AgronobiS, Vol. 2, No. 3, Maret 2010 ISSN: 1979 8245X
Firnawati Sakalena, Hal; 19-35 21
Benih setiap galur seleksi ditanam dengan cara tugal dalam satu baris sepanjang 3,6 m
dengan dua benih per lubang tanam. Jarak antar lubang tanam dalam satu baris yaitu 20 cm
sedangkan jarak antar baris yaitu 65 cm. Tanaman yang tumbuh dijarangkan menjadi satu
tanaman per lubang tanam pada 2 MST.
Tanaman pada set penelitian pemupukan dipupuk dengan dosis 30% dari pupuk standar
yaitu dipupuk dengan dosis Urea 90 kg/ha , SP-36 30 kg/ha, dan KCl berturut-turut 15 kg/ha.

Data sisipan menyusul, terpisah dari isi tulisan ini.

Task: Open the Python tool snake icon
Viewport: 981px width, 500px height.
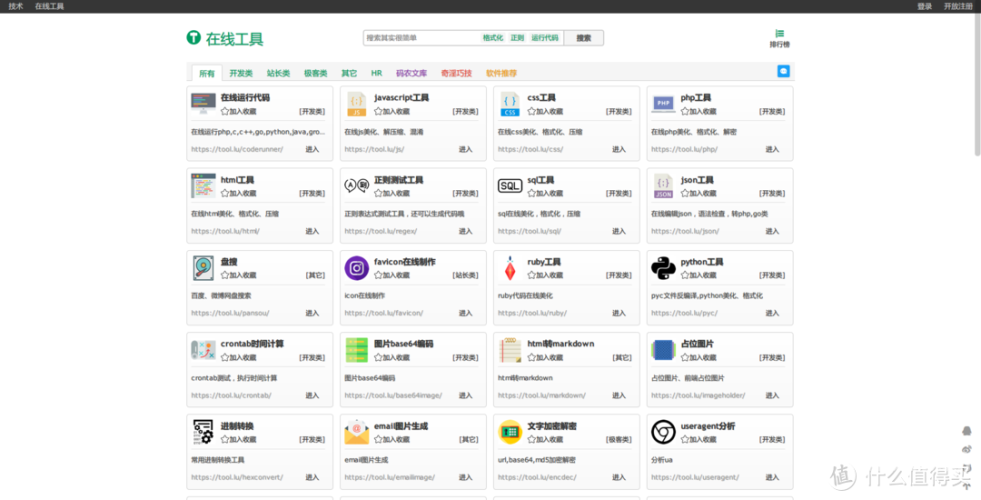Action: [x=663, y=268]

Pupuk Urea diberikan dua tahap yaitu 1/3 pada saat tanam bersamaan dengan pupuk SP-36
dan KCl dan sisanya pada 4 MST bersamaan dengan pembumbunan.

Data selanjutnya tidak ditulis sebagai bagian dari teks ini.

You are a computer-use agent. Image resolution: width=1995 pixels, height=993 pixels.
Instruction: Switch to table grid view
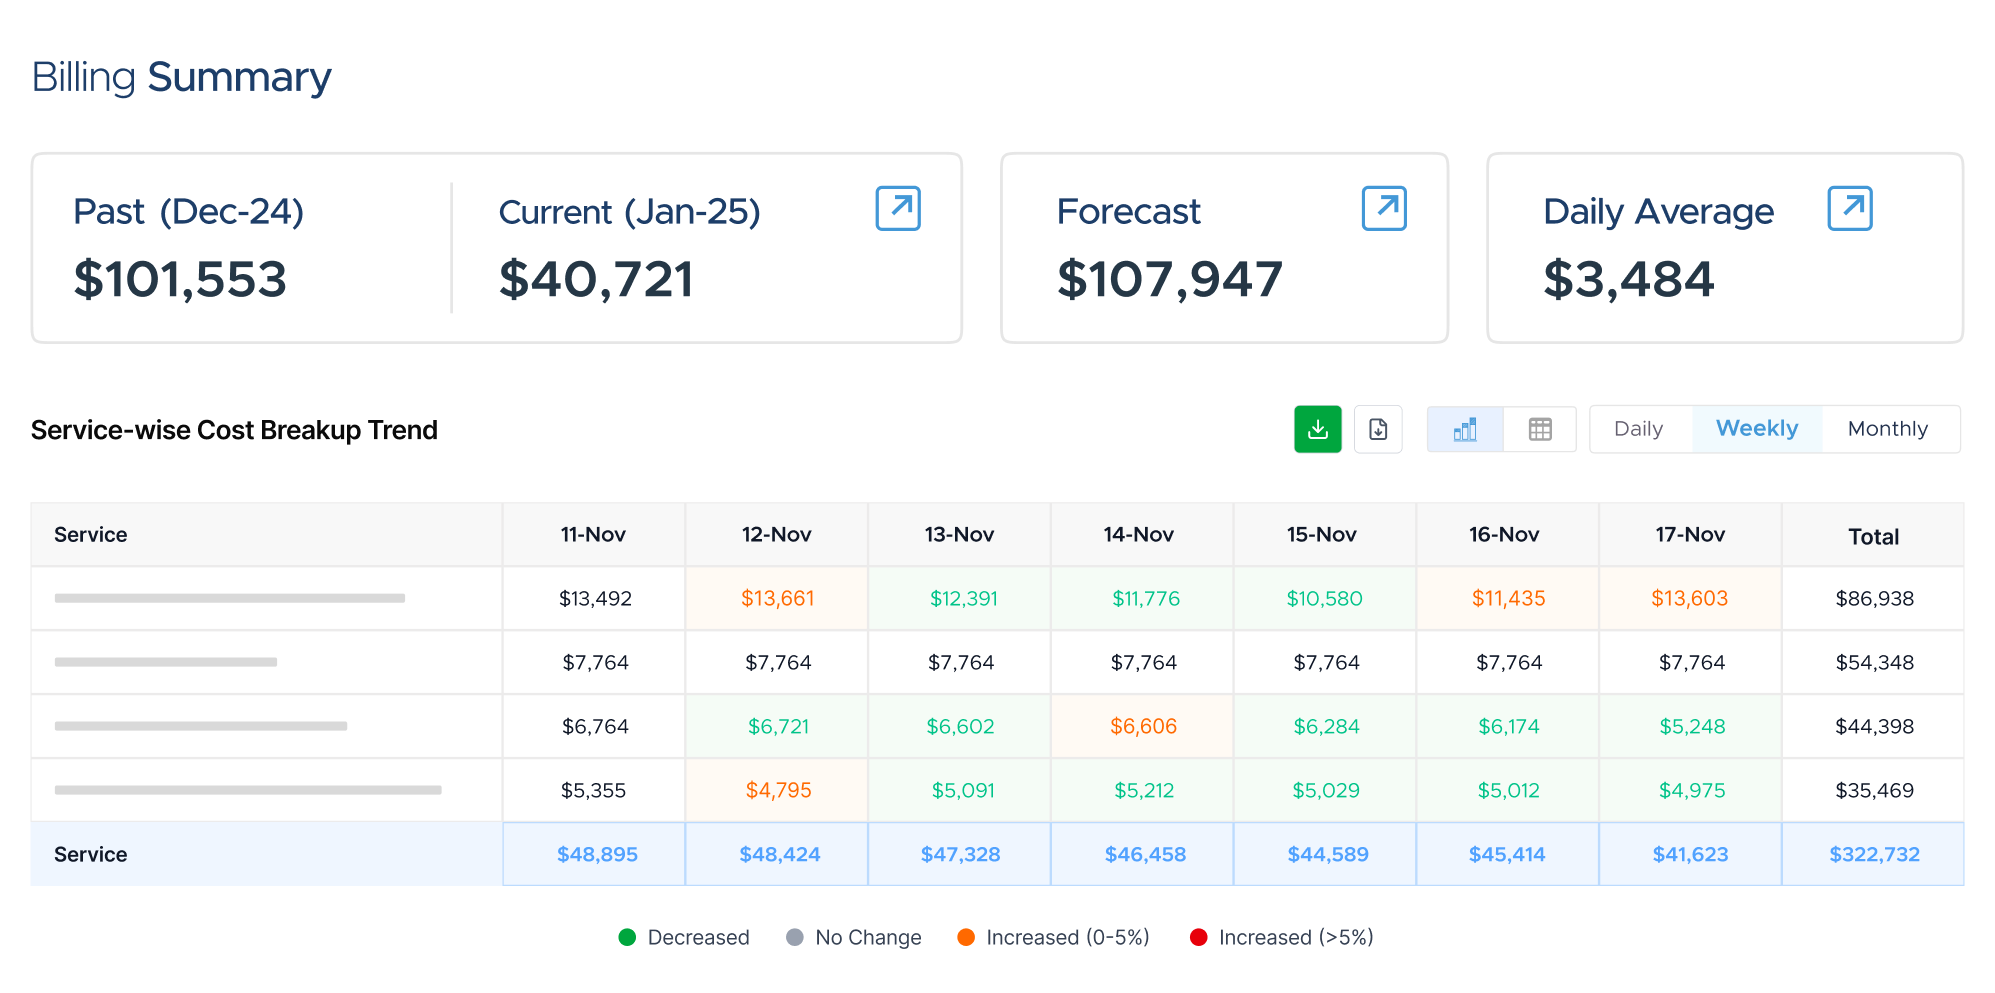(x=1540, y=429)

Pengamatan tinggi tanaman dilakukan pada 7 dan 10 MST sedangkan pengamatan
klorofil daun dilakukan pada 7 MST. Klorofil daun diukur pada daun kedua teratas
menggunakan klorofil meter SPAD 502. Luas satu daun yang menempel pada tongkol diukur
secara non destruktif berdasarkan nilai panjang (P) dan lebar daun (L) dengan rumus 0, 5875
(P x L) + 86,284 (Ismail, 2001) pada 10 MST bersamaan dengan penghitungan jumlah daun
diatas tongkol dan jumlah daun per tanaman. Rata-rata laju pertumbuhan daun dihitung
dengan rumus (jumlah daun per tanaman x (panjang x lebar daun tongkol))/waktu keluar
rambut tongkol (Cross, 1991). Seluruh peubah pertumbuhan diukur pada 3 tanaman contoh per
galur seleksi. Waktu keluar bunga jantan dan bunga betina dicatat yaitu pada saat 50% dari
populasi tanaman per baris pada setiap galur seleksi telah mengeluarkan malai untuk bunga
jantan dan rambut tongkol untuk bunga betina. Tinggi tongkol diukur dari pangkal batang
hingga tempat keluarnya tongkol, dilakukan pada 10 MST.
Tongkol dipanen pada 13-14 MST, dikeringkan dengan panas matahari dan ditimbang
bobotnya tanpa kelobot pada kadar air biji 13%. Panjang dan diameter tongkol, jumlah biji
per baris, dan jumlah baris per tongkol diukur dan dihitung pada masing-masing tongkol
tanaman contoh yaitu 3 tongkol per galur seleksi per ulangan. Hasil tongkol yaitu bobot
seluruh tongkol tanpa kelobot dalam satu baris yang dikonversikan ke bobot tongkol per ha.